---- Selected text

I haven’t reviewed any movies since last year July, but I thought I’d give it a go again. So here is my first review of 2009.
“The Day the Earth Stood Still” (Wikipedia article) is a 2008 remake of a science fiction movie that was originally shot in 1951. This was the time of the Cold War, when the proliferation of nuclear weapons was threatening the Earth and humankind with extinction. The 2008 version of the movie, however, focuses on the environmental degradation of the planet and the innately destructive tendencies of human beings. It is based on the short story “Farewell to the Master” by Harry Bates (1940), and is directed by Scott Derrickson.
The plot is straightforward:
When astronomers discover that an object from beyond our galaxy is about to land on earth, several scientists in fields of research relating to extra terrestrial life forms are taken into federal custody in order to study the phenomenon and to advise the US government on what should be done. The central question is: Are these beings coming in peace, or do they intend to invade the Earth and destroy us?

--------
---- Provided records

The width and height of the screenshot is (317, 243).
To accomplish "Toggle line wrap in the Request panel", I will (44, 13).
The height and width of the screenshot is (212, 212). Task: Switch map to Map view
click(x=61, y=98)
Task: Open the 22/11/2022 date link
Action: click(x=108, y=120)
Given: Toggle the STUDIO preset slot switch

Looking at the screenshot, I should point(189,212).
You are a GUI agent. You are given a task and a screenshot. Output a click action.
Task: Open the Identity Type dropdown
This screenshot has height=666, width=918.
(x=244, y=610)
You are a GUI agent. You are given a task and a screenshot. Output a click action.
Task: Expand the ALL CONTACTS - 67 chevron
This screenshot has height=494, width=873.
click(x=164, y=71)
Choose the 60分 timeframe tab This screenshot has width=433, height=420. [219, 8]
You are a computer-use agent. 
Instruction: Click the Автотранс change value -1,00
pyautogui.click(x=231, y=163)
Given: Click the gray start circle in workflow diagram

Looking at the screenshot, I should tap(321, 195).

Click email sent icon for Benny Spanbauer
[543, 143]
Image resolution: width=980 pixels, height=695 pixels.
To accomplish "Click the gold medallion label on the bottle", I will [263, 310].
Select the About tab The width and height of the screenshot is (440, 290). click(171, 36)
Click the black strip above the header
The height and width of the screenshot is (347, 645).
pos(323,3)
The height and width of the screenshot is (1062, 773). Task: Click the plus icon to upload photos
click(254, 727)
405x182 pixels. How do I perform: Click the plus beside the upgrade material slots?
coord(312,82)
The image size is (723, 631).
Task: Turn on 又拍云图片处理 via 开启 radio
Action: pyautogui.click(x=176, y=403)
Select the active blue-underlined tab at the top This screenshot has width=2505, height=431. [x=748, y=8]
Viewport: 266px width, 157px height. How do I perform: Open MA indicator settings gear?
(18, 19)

--------

> [List of tasks]
• A. Answer these questions from the review of The Day the Earth Stood Still.
(i) In what year was the original movie shot?
(ii) Who directed the 2008 version?
(iii) What short story is the movie based on?
• B. Write the next part of the review of The Day the Earth Stood Still, picking up after its final sentence.
The items have no part in this.

> [Answers for the tasks]
• A.
(i) 1951
(ii) Scott Derrickson
(iii) "Farewell to the Master" by Harry Bates (1940)

• B.
Shortly afterwards, a gigantic glowing sphere does indeed land in Central Park, New York, and out of it emerge two aliens. One, named Klaatu (played by Keanu Reeves), takes on a human form, whereas the other, whom the scientists on Earth name GORT, an acronym for Genetically Organized Robotic Technology, is a huge robot with a single laser eye, who has the power to destroy the entire planet by transforming itself into a terrifying swarm of locust-like nanobots that roars across the land like a hurricane.
One of the scientists, Helen Benson (played by Jennifer Connolly, whom I always remember from the 1986 fantasy film Labyrinth), befriends Klaatu, and helps him to escape from the secure government facility.
He tells her that the Earth is one of the few planets in the universe with the optimal conditions to sustain human life, and that he is here because the destructive actions of humankind have brought the Earth to a tipping point. He explains that he has to find out whether humankind will be able to change, before the Earth can no longer support human life; if they are not able to change, his task is to eradicate them.
Meanwhile, numerous spheres, all smaller than the giant one in Central Park, land in various parts of the globe; they are there to take all kinds of animal species to safety, like a kind of Noah’s Ark.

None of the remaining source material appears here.